Exhibit 99.1


Sent via electronic delivery


July 28, 2023


Chris Kohler


SCWorx Corp.

590 Madison Avenue

21st Floor

New York, NY 10022


RE: SCWorx Corp. (Symbol: WORX)
  Nasdaq Listing Qualifications Hearings
  Docket No. NQ 6624C-23


Dear Mr. Kohler:


We have received your request on behalf of SCWorx Corp. (the “Company”) for a temporary exception to regain compliance with The Nasdaq Stock Market LLC’s (“Nasdaq” or the “Exchange”) Listing Rule 5550(a)(2) (the “Bid Price Rule”). The Company has represented that it intends to effect a reverse stock split on October 6, 2023, if necessary, to regain compliance with the Bid Price Rule and described the actions it intends to take to be able to meet that timeline. Accordingly, the Company is granted an exception until October 20, 2023, to demonstrate bid price compliance, as outlined below. In the event the Company fails to regain compliance with the Bid Price Rule by that date, its securities will be delisted.


1.On August 1, 2023, the Company shall obtain Board of Directors’ approval for a reverse stock split at a ratio that is sufficient to regain and maintain long term compliance with the Bid Price Rule


2.On or before October 6, 2023, the Company shall obtain shareholder approval for and effect a reverse stock split at a ratio between 1:10 and 1:12;


3.On or before October 20, 2023, the Company shall have demonstrated compliance with the Bid Price Rule, by evidencing a closing bid price of $1 or more per share for a minimum of ten consecutive trading sessions.


The Panel advises the Company that during the exception period the Company must provide prompt notification of any significant events that may affect its compliance with Nasdaq listing requirements. This includes, but is not limited to, any event that may call into question the Company’s ability to meet the terms of the exception granted. Should the Company fail to meet any of the terms in this exception, its securities will immediately be delisted from the Exchange.





In addition, any compliance document will be subject to review by the Panel, which may, in its discretion, request additional information before determining that the Company has complied with the terms of the exception. The Company should assess its disclosure obligations with respect to the materiality of the Panel’s decision and determine what public disclosures of the decision and its terms are appropriate.

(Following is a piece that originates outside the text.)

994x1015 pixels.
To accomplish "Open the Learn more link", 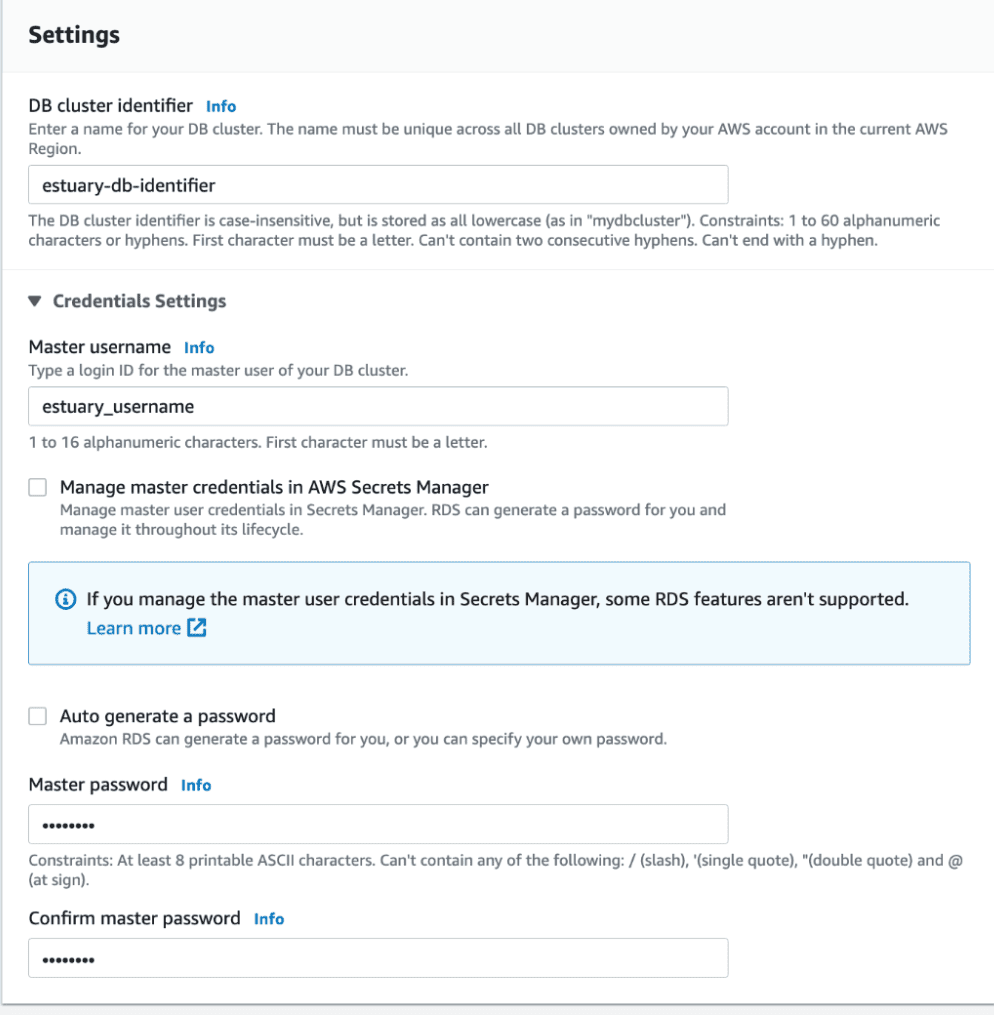I will (x=134, y=628).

The Company may request that the Nasdaq Listing and Hearing Review Council review this decision. A written request for review must be received within 15 days from the date of this decision and should be sent by e-mail to the Office of Appeals and Review at appeals@nasdaq.com. Pursuant to Nasdaq Listing Rule 5820(a), the Company must submit a fee of $15,000.00 to The Nasdaq Stock Market LLC to cover the cost of the review. Instructions for submitting the fee are on the enclosed Appeals Payment Form. Please include evidence of this payment with the e-mailed request for review by attaching a PDF copy of the wire instructions or check.


The Company should be aware that the Nasdaq Listing and Hearing Review Council may, on its own motion, determine to review any Panel decision within 45 calendar days after issuance of the written decision. If the Listing Council determines to review this decision, it may affirm, modify, reverse, dismiss or remand the decision to the Panel. The Company will be immediately notified in the event the Listing Council determines that this matter will be called for review.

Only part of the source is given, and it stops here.